■ **Texto selecionado**:

# # #

O crescimento do movimento evangélico, que conquista cada vez mais espaço no Congresso Nacional, pressiona de alguma forma por um Estado laico mais efetivo, forçando a diminuição da presença católica, já consolidada? Ou de alguma outra forma eles também se fazem presentes nas repartições ou no Estado em geral?
O pluralismo religioso está na base da laicidade e foi mesmo a sua origem histórica. A laicidade moderna de certa maneira é fruto da Reforma Protestante.
Mas os cultos evangélicos no Brasil, pelo menos muitos deles, não têm uma postura de respeito à diferença religiosa e à própria laicidade. Lembro do sacerdote protestante que chutou uma santa na TV e de constantes agressões verbais e até físicas praticadas contra os adeptos de religiões africanas.
Temos que discutir, por exemplo, a concessão de veículos de comunicação a entidades religiosas. Embora a laicidade não impeça a prática das religiões e a divulgação de suas mensagens, a verdade é que nem todas as confissões podem ter uma televisão ou rádio e isso coloca algumas delas numa posição privilegiada. Há ainda o delicado problema das relações entre a religião e a política.
As religiões exercem influência sobre as normas jurídicas? Seriam o casamento, a discussão sobre as células tronco ou sobre o aborto exemplos disso? Como o sr. acha que isso deveria ser tratado no Brasil – e como funciona em outros países?
A produção jurídica de uma sociedade é fruto dos seus valores e até de uma disputa entre valores conflitantes. É normal, pois, que setores religiosos se mobilizem quando se trata dessas questões – isso acontece em todo o mundo.
Mas é delicada a relação entre religião e democracia. Enquanto a democracia pressupõe o pluralismo, as religiões têm propensão a erigir suas crenças em verdade universal, isto é, rejeitam o relativismo de valores que, em certa medida, é próprio da democracia.
A democracia exige uma ética laica. Kant mostrou que a ética não pode ser fundada na crença religiosa, pois o conhecimento de Deus refoge à razão e é uma questão de fé. O fim do teológico-ético, como diz Luc Ferry, deve dar lugar a uma ética laica, humana, fundada na liberdade.
Assim, penso que o aborto deveria ser descriminalizado, pelo menos em certa medida, e que a mulher deve ser livre nessa decisão. Da mesma forma, por que negar a um casal homossexual direitos reconhecidos às outras uniões afetivas? São questões afetas à liberdade de cada um e o Estado deveria se esforçar para mantê-las assim. As religiões, que enaltecem o livre-arbítrio do ser humano, devem trabalhar nessa margem de liberdade para transmitir a sua mensagem e não se valer da autoridade estatal, como no passado.
A França, ao impedir, por exemplo, o uso do véu Islâmico em estabelecimentos de ensino, leva ao extremo a laicidade do Estado? Como encarar a recente manifestação de apoio do presidente Nicolas Sarkozy a um eventual ato legislativo que pretenda proibi-lo no território francês? O Brasil correria o risco de levar ao extremo a laicidade do Estado?

# # #

■ **Dados disponíveis**:
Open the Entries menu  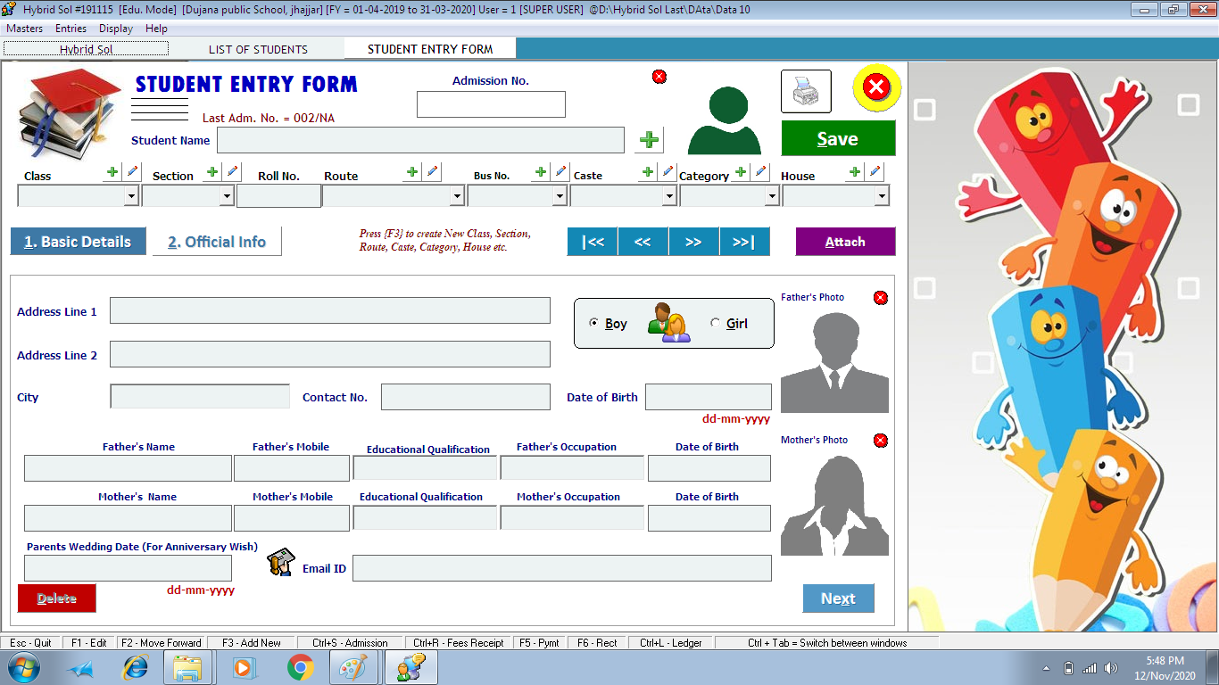[x=70, y=29]
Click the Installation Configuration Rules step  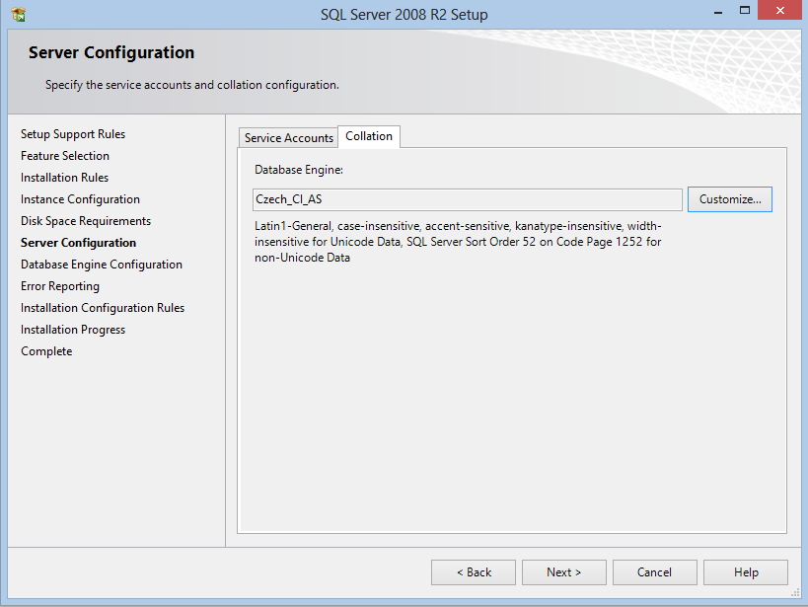tap(103, 308)
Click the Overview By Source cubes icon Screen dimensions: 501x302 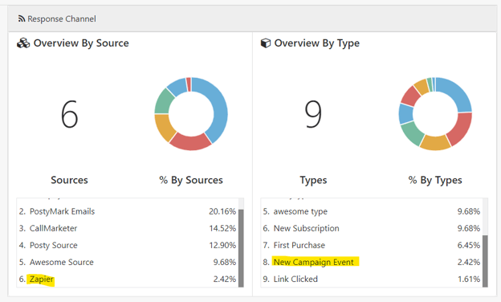[23, 43]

# # #

■ **Tarefa proposta 1**:
Edite o trecho do texto sobre laicidade que começa em "Mas é delicada" e termina em "fundada na liberdade.", trocando "propensão" por "tendência".
■ **Tarefa proposta 2**:
Retome o texto sobre laicidade, dando-lhe prosseguimento a partir da última frase apresentada.
Os dados constituem material independente do texto sobre laicidade.

■ **Resultado da tarefa 1**:
Mas é delicada a relação entre religião e democracia. Enquanto a democracia pressupõe o pluralismo, as religiões têm tendência a erigir suas crenças em verdade universal, isto é, rejeitam o relativismo de valores que, em certa medida, é próprio da democracia.
A democracia exige uma ética laica. Kant mostrou que a ética não pode ser fundada na crença religiosa, pois o conhecimento de Deus refoge à razão e é uma questão de fé. O fim do teológico-ético, como diz Luc Ferry, deve dar lugar a uma ética laica, humana, fundada na liberdade.

■ **Resultado da tarefa 2**:
O Brasil precisa, ao contrário, reforçar o seu compromisso com a laicidade, entender que essa é uma questão séria, que merece discussão e diz respeito à igualdade entre todos.
A França é um país em que a laicidade do Estado sempre teve uma importância muito grande, desde fins do século XIX, na chamada Terceira República. A escola pública sempre foi um espaço laico por excelência e, naqueles primeiros tempos, era comum e até caricatural a oposição, nas pequenas cidades, das figuras do professor e do padre!
Acho normal que se proíba professores da escola pública e agentes do Estado em geral de usarem símbolos religiosos ostensivos, mas não concordo que se proíba a aluna mulçumana de portar o seu véu. Ela não representa o Estado e, como já tive oportunidade de escrever, o Estado laico existe justamente para que os cidadãos possam praticar a sua religião em pé de igualdade, sem apoio nem hostilidade por parte das autoridades.
A laicidade do Estado pode ser confundida com um ataque à liberdade religiosa e outras garantias fundamentais? Qual a importância do Estado laico nos dias de hoje?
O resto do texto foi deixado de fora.